§ SUPPLIED RECORDS:
..........

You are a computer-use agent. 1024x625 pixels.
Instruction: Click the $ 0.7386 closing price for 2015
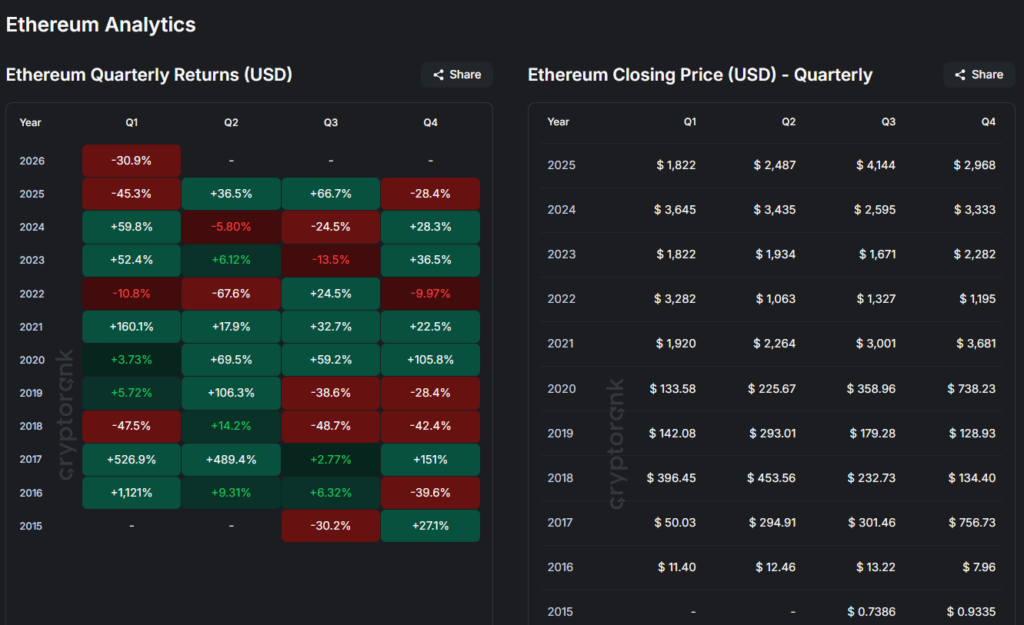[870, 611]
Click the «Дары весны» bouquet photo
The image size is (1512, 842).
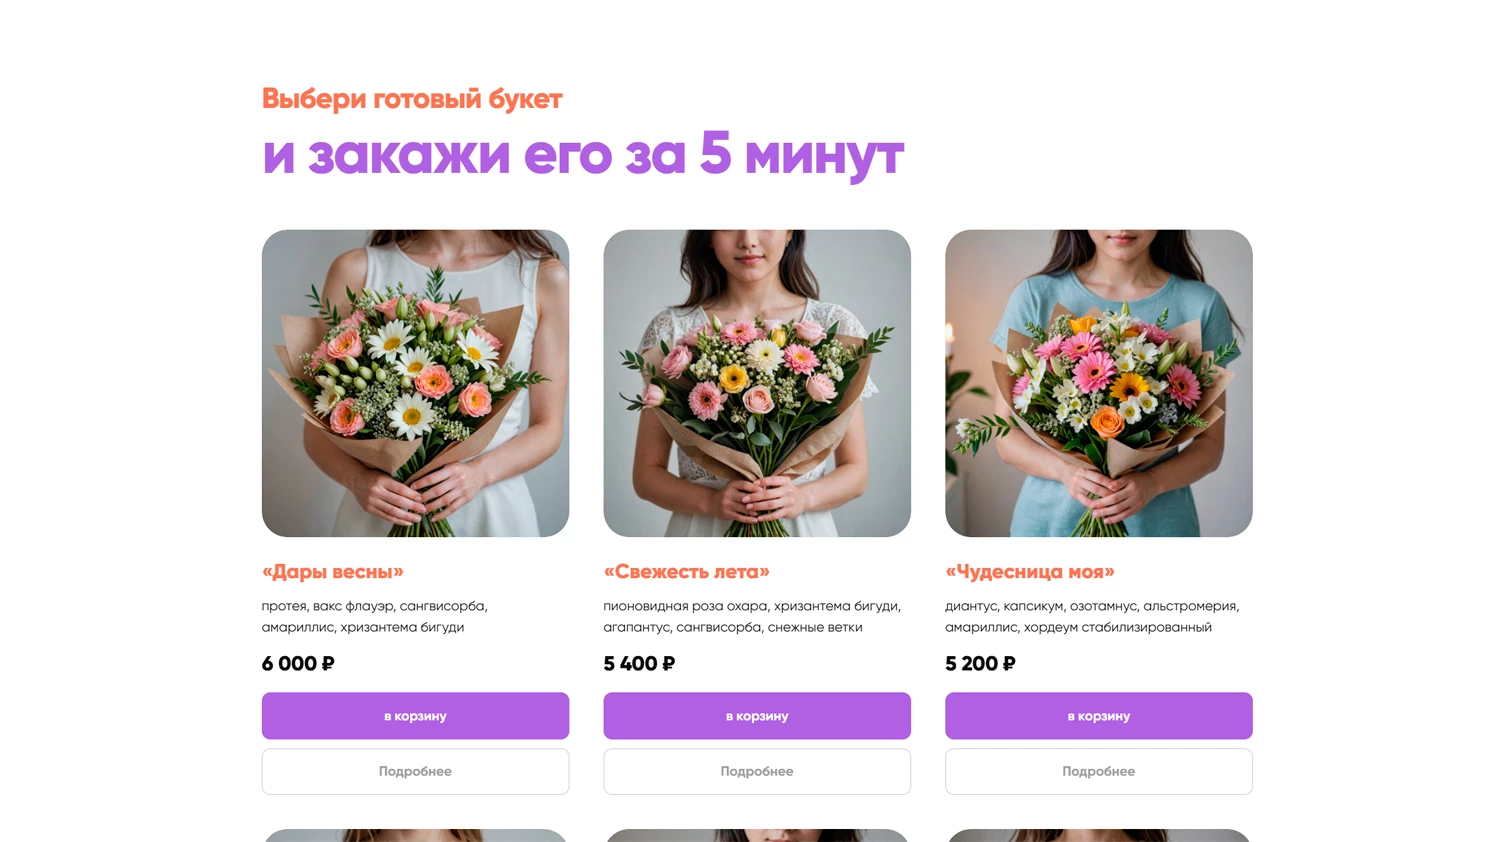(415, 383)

..........

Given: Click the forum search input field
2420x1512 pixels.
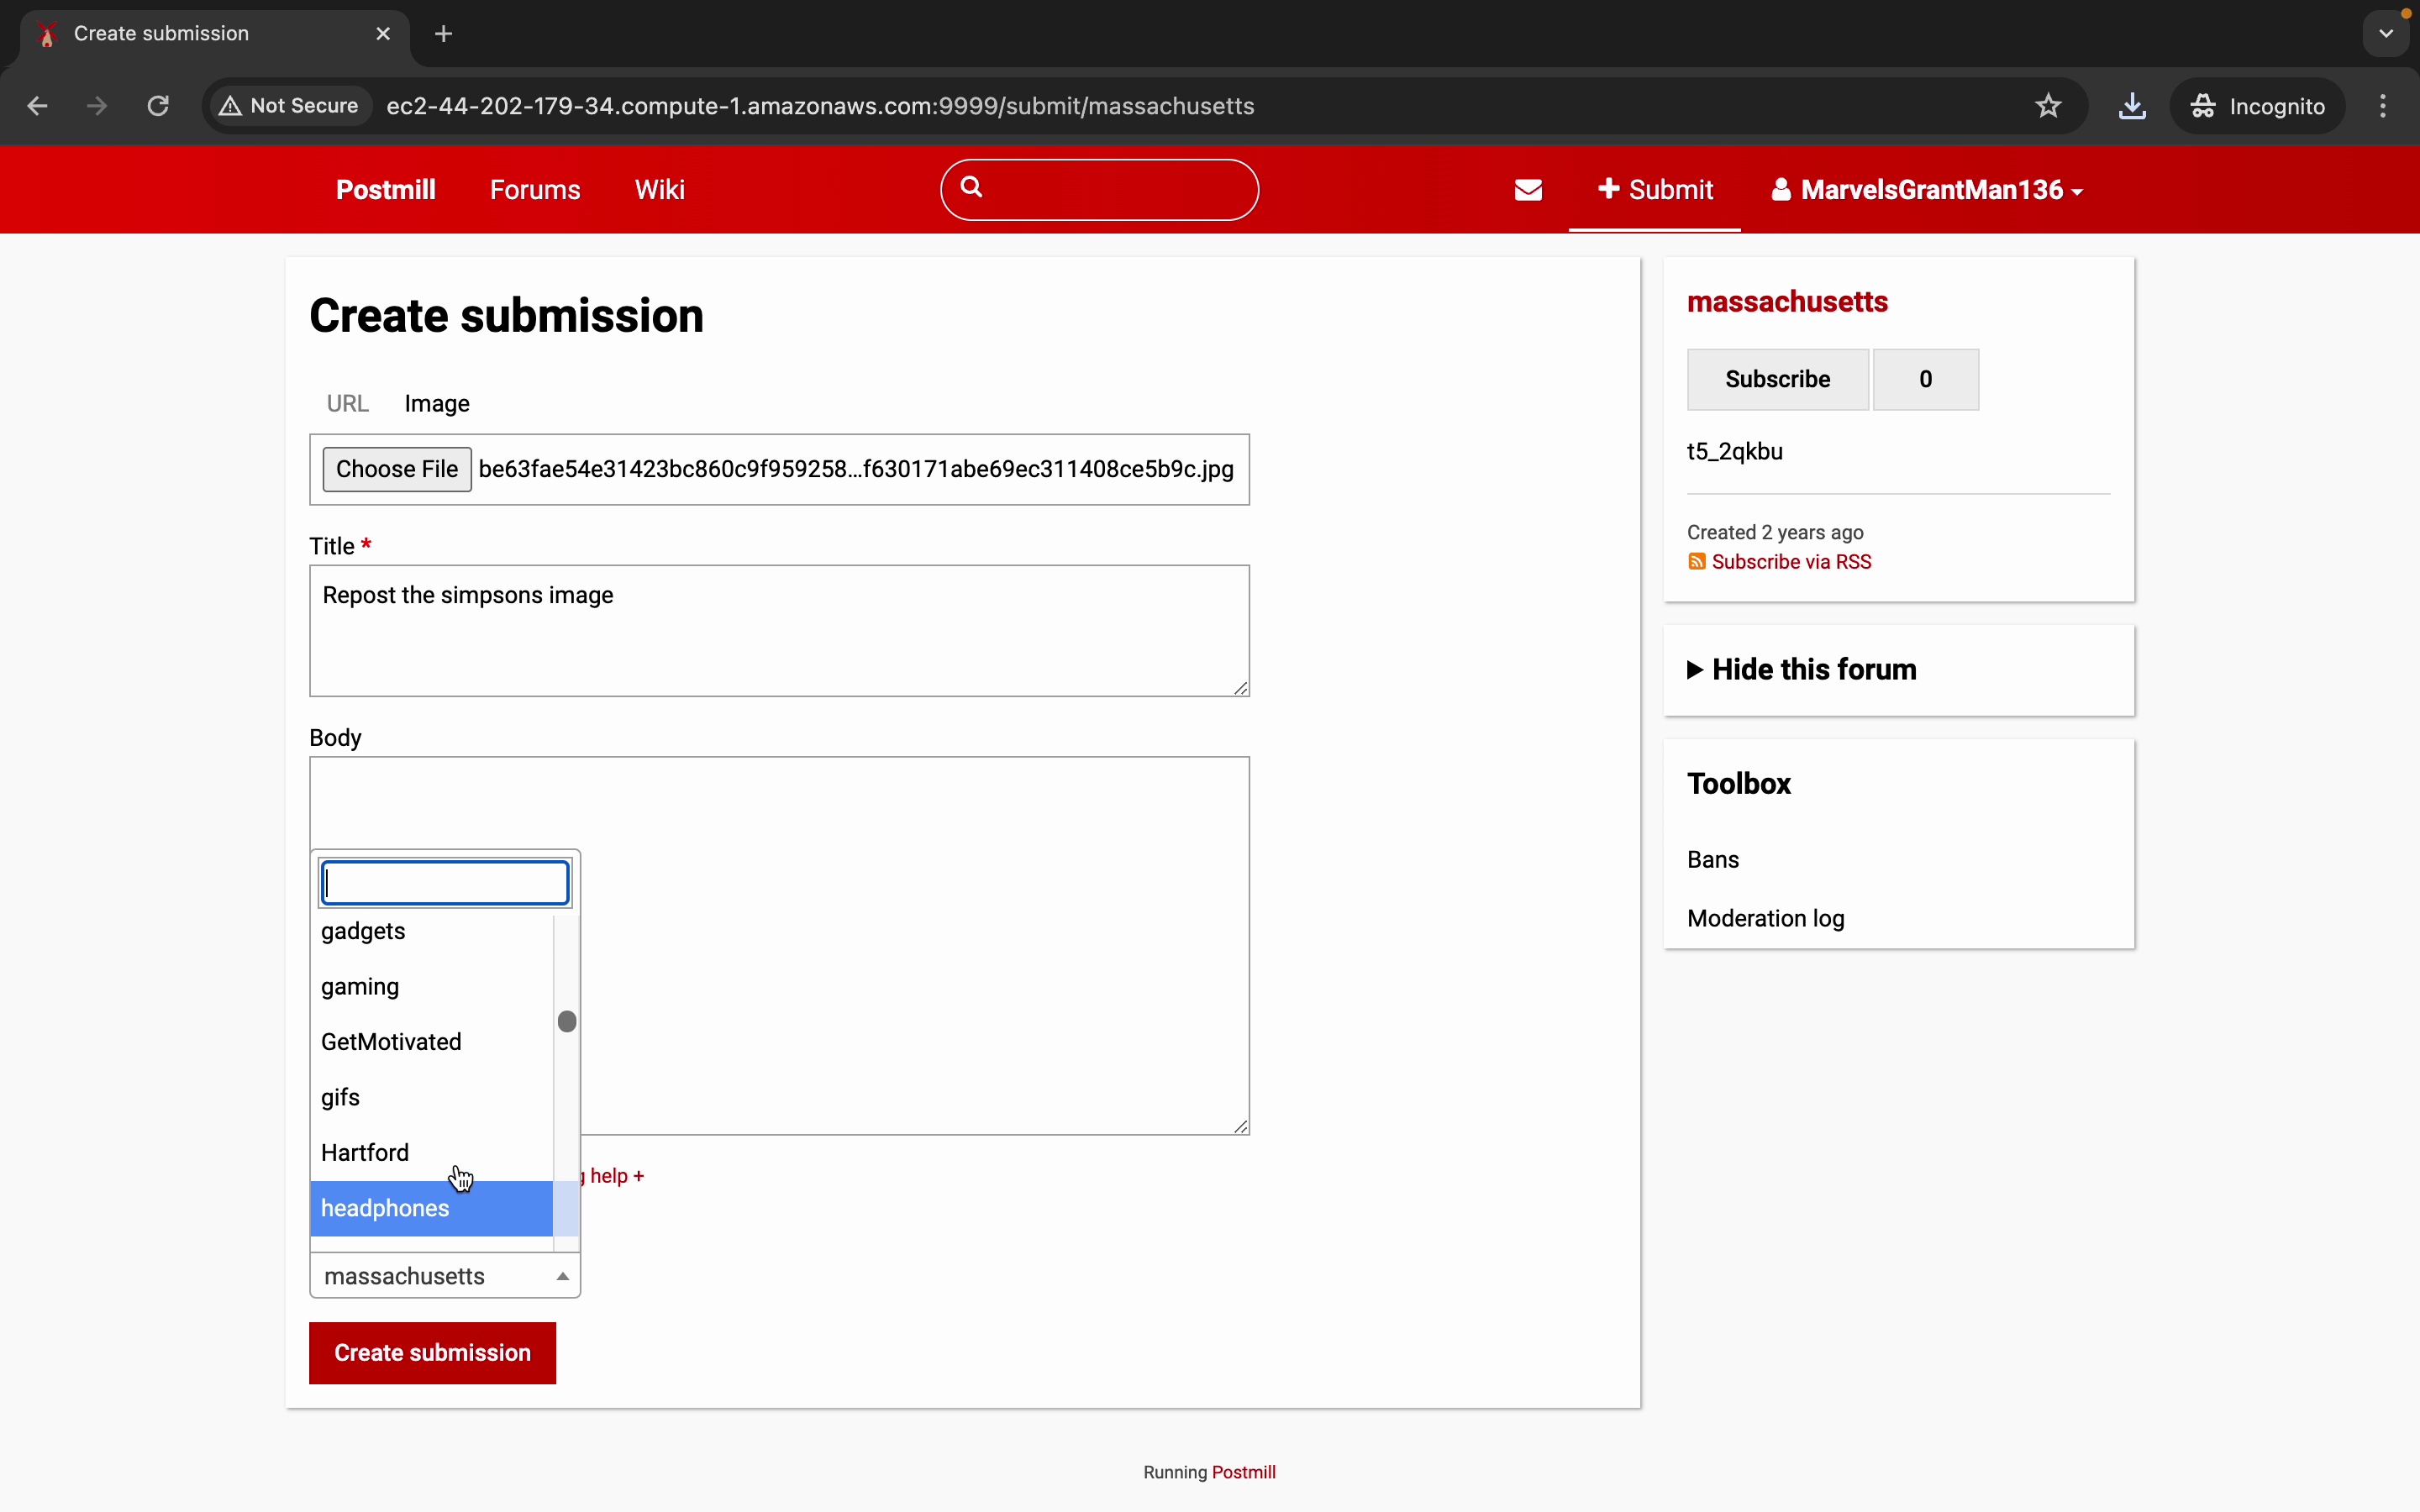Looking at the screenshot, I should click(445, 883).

..........

Keep only the lines in the listing above that contain the word "pixels", and drop all the rest. Uppercase and lowercase count as different.

§ EXERCISE RESPONSE:
You are a computer-use agent. 1024x625 pixels.
2420x1512 pixels.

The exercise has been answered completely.